There’s also the question of what OpenAI’s nonprofit board — which still technically oversees the organization during its transition period — thinks about all of this. The board was reconstituted after the chaotic November 2023 episode in which directors briefly fired Altman before reversing course under pressure from employees and Microsoft. The current board includes figures like Bret Taylor, Larry Summers, and retired Admiral Michael Mullen. Mullen’s presence is itself a signal: the former Chairman of the Joint Chiefs of Staff presumably wasn’t added to the board because of his expertise in natural language processing.

The broader geopolitical context can’t be ignored either. The AI arms race between the United States and China has become a central preoccupation of Washington policymakers. Export controls on advanced chips, restrictions on Chinese AI companies, and bipartisan support for American AI dominance have created an environment where defense partnerships aren’t just commercially attractive — they’re politically advantageous. An AI company that works with the Pentagon is an AI company that has friends on Capitol Hill. And OpenAI needs friends on Capitol Hill as it faces regulatory scrutiny over its corporate restructuring, its data practices, and its market dominance.

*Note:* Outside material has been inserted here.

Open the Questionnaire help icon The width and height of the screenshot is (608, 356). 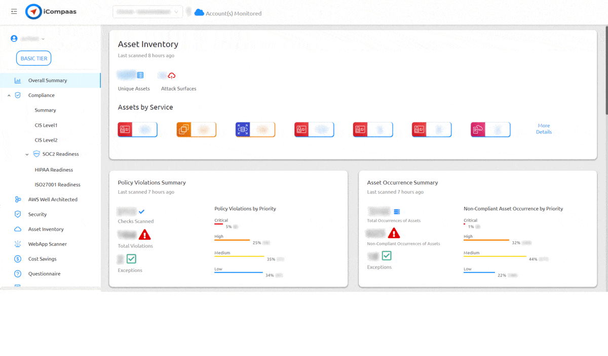coord(17,274)
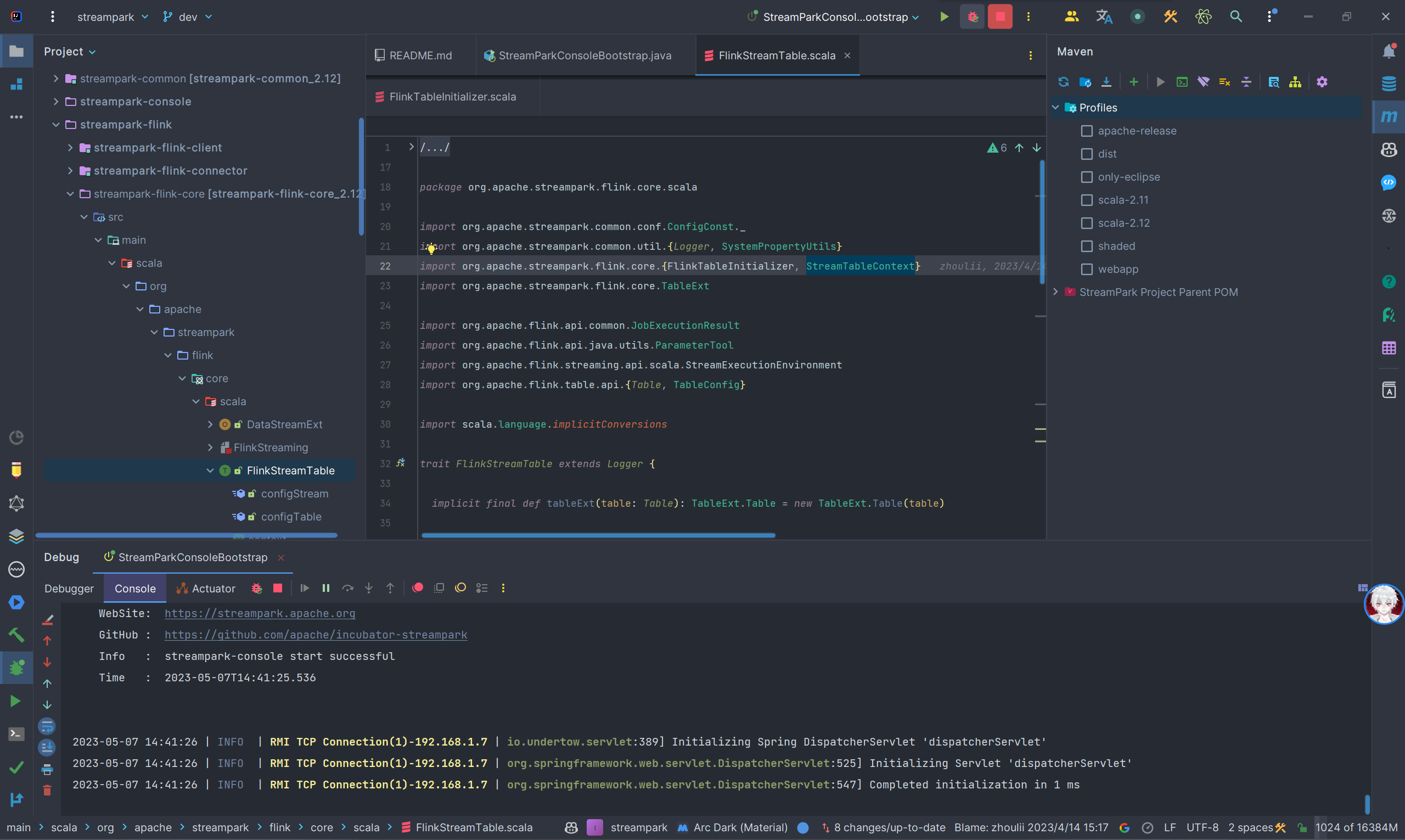The height and width of the screenshot is (840, 1405).
Task: Click the Search Everywhere magnifier icon
Action: (1236, 17)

This political calculus helps explain why Altman has been reluctant to engage with critics on the defense question. Defending the contracts too publicly risks alienating the progressive tech workers and academic researchers who form part of OpenAI’s talent pipeline. But distancing himself from the contracts risks alienating the policymakers and defense officials whose goodwill he needs. So he splits the difference: the contracts exist, but he’d rather not talk about them at parties.

The problem with this approach is that it satisfies nobody. AI safety advocates see the defense work as confirmation of their worst fears about OpenAI’s trajectory. Defense hawks see Altman’s discomfort as evidence that Silicon Valley can’t be trusted with serious national security work. And the general public — to the extent it’s paying attention — sees a CEO who talks about safety while signing military contracts, which looks a lot like hypocrisy regardless of the underlying merits.

What would honest engagement look like? It would start with Altman making a clear, public case for why OpenAI’s defense work is consistent with its mission. Not “talk to our policy team.” Not vague gestures toward cybersecurity. A real argument, with specifics about what the technology is being used for, what safeguards are in place, and what red lines the company won’t cross. It would include transparency about the decision-making process that led to removing the military-use prohibition. It would involve acknowledging the legitimate concerns of critics rather than dismissing them.

None of this has happened. And the longer it doesn’t happen, the more the gap between OpenAI’s stated values and its actual behavior becomes the story.

The AI industry is entering a period where the decisions made by a handful of companies will shape how this technology intersects with military power, surveillance, and state authority for decades. These decisions deserve public debate, not cocktail-party deflections. Sam Altman built OpenAI on the promise that artificial intelligence would be developed responsibly and for the benefit of humanity. Whether Pentagon contracts are consistent with that promise is a legitimate question. It deserves a real answer.

He owes us more than “talk to our policy team.”